THE chairman of the state’s implementation body for health sector reform has received over €1 million in severance fees, non-tendered projects from former colleagues and other payouts since retiring from the health service.

HSE reformer receives €1m since retiring

Documents obtained by the Irish Examiner, which the HSE initially refused to release, show Pat Harvey has received the money since 2005. He now oversees a group tasked with saving the state money.

The retired civil servant is a former chair of the defunct HSE Employers Agency (HSE EA); chief executive of the North Western Health Board (now HSE North West); chair of the PPARS (personnel, payroll and related systems) project; and former general manager of Sligo and Letter-kenny hospitals.

Freedom of Information documents show he retired on September 23, 2005.

In early 2006, the consultancy firm he founded on June 3, 2005, received two lucrative contracts from the HSE EA, which he previously chaired and was connected to in 2004.

An internal health service review confirmed these projects were not tendered for — a breach of HSE financial and governance regulations.
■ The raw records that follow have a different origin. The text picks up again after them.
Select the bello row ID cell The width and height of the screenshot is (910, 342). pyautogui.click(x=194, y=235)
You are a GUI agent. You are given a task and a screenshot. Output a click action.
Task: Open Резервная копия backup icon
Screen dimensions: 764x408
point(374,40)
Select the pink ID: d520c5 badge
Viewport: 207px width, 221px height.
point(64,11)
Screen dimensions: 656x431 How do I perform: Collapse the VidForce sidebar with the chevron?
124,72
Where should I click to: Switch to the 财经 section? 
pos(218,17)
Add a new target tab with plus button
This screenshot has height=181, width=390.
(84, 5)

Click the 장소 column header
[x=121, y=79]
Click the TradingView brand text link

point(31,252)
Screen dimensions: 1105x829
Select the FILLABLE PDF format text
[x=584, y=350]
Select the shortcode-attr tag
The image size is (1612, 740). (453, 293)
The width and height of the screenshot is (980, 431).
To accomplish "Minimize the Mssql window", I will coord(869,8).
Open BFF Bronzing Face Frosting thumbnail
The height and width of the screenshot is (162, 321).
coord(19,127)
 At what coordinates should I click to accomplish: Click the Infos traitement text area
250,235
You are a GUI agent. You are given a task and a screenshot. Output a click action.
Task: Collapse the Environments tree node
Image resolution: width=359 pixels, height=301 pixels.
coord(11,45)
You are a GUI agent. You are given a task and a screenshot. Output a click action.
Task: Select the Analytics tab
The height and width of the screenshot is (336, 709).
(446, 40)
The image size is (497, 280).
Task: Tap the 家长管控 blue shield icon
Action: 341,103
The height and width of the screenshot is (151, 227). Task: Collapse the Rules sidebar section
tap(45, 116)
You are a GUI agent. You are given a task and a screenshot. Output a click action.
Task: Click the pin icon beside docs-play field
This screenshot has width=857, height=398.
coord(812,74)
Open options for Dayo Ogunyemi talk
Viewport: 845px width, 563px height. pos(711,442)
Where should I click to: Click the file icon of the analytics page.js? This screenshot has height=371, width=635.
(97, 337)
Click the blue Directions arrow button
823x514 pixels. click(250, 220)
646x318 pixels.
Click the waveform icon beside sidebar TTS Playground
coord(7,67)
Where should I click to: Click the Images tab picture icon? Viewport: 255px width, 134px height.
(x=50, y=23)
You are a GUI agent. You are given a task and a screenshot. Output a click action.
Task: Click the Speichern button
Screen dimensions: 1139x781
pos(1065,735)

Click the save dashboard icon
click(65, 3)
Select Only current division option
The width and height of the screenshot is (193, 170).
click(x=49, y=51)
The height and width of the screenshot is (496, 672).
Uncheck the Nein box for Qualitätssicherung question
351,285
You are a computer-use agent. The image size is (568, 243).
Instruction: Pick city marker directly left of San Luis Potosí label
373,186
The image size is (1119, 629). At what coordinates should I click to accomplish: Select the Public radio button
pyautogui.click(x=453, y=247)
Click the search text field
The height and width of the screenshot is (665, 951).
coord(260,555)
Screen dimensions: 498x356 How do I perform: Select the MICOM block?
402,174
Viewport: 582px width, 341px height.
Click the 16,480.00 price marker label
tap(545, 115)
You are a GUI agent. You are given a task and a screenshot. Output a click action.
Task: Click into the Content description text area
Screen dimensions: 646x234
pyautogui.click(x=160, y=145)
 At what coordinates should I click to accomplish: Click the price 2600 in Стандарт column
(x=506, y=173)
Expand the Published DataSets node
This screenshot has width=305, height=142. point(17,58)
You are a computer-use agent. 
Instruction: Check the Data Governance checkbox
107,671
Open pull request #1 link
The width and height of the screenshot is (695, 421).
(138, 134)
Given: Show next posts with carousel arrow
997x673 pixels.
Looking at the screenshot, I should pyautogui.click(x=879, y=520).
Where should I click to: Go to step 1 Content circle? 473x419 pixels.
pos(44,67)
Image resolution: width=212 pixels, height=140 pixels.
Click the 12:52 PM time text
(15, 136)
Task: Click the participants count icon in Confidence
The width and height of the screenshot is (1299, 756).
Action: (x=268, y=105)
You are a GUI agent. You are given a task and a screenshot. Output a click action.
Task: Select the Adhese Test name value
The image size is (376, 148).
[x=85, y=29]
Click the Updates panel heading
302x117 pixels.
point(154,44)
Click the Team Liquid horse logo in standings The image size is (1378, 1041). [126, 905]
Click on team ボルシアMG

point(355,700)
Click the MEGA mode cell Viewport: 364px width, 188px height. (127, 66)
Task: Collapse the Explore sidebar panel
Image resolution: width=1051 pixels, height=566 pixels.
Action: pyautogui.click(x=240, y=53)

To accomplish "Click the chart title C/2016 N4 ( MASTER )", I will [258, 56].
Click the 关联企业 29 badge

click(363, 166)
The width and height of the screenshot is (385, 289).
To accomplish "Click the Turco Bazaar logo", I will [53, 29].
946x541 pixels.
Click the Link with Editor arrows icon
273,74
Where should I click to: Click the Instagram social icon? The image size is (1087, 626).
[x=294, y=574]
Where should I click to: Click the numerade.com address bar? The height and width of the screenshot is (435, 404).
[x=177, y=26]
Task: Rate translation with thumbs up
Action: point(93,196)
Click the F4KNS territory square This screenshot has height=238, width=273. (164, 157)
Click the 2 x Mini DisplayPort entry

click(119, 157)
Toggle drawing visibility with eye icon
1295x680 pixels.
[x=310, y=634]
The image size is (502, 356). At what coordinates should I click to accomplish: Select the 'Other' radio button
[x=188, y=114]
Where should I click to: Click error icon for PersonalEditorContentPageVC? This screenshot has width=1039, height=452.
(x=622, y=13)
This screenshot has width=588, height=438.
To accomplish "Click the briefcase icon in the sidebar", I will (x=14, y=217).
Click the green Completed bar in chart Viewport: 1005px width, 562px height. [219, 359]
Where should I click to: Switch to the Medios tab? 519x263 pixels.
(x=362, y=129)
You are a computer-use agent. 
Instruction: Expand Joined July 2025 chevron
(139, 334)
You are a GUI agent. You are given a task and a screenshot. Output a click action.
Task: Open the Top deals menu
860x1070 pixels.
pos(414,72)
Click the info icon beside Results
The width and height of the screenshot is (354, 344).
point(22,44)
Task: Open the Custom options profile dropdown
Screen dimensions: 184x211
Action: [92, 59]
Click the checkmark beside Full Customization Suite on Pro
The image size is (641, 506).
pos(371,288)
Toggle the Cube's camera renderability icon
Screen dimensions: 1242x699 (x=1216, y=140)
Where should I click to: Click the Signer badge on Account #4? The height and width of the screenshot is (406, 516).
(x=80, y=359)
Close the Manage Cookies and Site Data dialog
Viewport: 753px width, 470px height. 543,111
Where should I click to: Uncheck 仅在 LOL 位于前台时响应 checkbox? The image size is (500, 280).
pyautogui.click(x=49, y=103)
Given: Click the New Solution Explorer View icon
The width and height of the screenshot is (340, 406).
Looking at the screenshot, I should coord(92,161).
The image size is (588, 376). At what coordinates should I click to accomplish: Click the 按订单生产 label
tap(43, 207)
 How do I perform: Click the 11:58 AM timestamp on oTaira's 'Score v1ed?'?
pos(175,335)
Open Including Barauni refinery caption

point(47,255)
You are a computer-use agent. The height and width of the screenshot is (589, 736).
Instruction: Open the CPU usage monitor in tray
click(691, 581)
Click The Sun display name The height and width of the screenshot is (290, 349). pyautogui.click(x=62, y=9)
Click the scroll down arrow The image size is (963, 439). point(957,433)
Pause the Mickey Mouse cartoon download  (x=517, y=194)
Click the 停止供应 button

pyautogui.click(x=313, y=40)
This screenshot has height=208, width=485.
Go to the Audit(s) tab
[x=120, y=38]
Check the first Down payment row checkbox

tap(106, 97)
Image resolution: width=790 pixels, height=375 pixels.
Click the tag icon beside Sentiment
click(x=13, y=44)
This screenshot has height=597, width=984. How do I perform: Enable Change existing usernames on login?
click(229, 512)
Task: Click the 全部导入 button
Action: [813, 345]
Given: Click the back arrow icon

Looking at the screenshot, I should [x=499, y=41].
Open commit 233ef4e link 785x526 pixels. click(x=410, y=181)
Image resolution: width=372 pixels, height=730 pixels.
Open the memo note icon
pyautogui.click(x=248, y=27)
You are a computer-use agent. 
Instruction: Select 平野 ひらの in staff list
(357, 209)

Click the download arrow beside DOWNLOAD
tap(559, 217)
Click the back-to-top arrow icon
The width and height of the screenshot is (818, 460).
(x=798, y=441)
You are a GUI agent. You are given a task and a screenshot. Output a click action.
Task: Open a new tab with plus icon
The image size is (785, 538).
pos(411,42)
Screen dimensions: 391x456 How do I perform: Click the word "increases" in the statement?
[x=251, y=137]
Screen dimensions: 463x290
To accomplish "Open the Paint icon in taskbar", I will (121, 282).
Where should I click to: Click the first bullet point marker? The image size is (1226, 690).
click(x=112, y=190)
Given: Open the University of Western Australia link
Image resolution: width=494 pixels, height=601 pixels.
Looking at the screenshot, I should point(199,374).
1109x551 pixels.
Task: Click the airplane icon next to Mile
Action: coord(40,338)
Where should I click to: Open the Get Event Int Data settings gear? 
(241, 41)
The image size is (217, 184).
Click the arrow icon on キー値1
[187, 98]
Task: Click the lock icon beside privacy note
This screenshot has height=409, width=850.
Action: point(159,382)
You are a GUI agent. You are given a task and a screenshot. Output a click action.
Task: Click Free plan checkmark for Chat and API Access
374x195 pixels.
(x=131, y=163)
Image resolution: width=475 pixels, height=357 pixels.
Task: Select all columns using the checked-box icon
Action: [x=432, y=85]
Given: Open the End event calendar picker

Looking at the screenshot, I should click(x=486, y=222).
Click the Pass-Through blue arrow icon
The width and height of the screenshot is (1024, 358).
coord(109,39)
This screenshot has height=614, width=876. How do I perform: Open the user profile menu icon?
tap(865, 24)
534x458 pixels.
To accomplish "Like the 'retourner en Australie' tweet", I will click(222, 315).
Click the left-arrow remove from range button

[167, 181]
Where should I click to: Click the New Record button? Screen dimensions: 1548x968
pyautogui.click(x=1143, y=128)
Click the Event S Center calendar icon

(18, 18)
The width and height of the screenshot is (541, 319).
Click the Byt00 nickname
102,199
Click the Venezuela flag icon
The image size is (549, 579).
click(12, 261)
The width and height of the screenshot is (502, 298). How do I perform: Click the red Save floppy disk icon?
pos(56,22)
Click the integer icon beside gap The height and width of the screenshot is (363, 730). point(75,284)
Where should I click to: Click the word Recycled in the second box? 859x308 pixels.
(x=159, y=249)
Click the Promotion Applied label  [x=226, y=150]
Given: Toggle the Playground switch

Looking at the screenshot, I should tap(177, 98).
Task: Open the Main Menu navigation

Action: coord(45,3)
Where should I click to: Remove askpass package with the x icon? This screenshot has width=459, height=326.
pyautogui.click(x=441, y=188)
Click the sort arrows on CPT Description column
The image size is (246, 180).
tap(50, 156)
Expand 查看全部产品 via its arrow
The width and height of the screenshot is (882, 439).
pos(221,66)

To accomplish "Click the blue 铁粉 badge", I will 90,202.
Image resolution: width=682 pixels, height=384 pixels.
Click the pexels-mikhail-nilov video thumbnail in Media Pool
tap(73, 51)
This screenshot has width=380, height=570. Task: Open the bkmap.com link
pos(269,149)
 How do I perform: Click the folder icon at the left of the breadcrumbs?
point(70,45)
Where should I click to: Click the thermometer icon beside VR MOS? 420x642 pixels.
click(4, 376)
The projects given to Harwyn Management Consultants, totalling €295,526, were a €126,919 Violence and Aggression in the Workplace project Mr Harvey chaired (2006-2009), and a further €168,607 for mediation services (January 2006 to December 2009).

“Do I think there was a bias? There was no bias,” Mr Harvey said last night. He said the projects were not discussed before he retired. Tendering was a matter for the HSE EA: the cost of the projects and who would lead them were decided by management and unions, and some of the money was paid to other groups by his firm.

When Mr Harvey left the HSE he received a once-off “severance gratuity” of €194,655.49 and a €60,934 “ex-gratia payment” given to former regional chiefs executive.

He also receives an annual pension of €64,855.16.

Since retiring Mr Harvey, chairman of the Croke Park agreement’s health service group, has received:

* €389,130.90 pension.

* €295,526 in non-tendered contracts from a group he used to chair.

* €255,589.49 in one-off severance pay.

* Just under €200,000 in HSE projects tendered for since 2007.

* An annual salary of €20,520 as chair of the implementation body on health-sector reform.

The figures emerged after the Irish Examiner obtained a highly critical HSE internal audit on the HSE EA’s 2006-2009 spending.

In July, the HSE refused to identify retired management and union “third parties” who received non-tendered projects.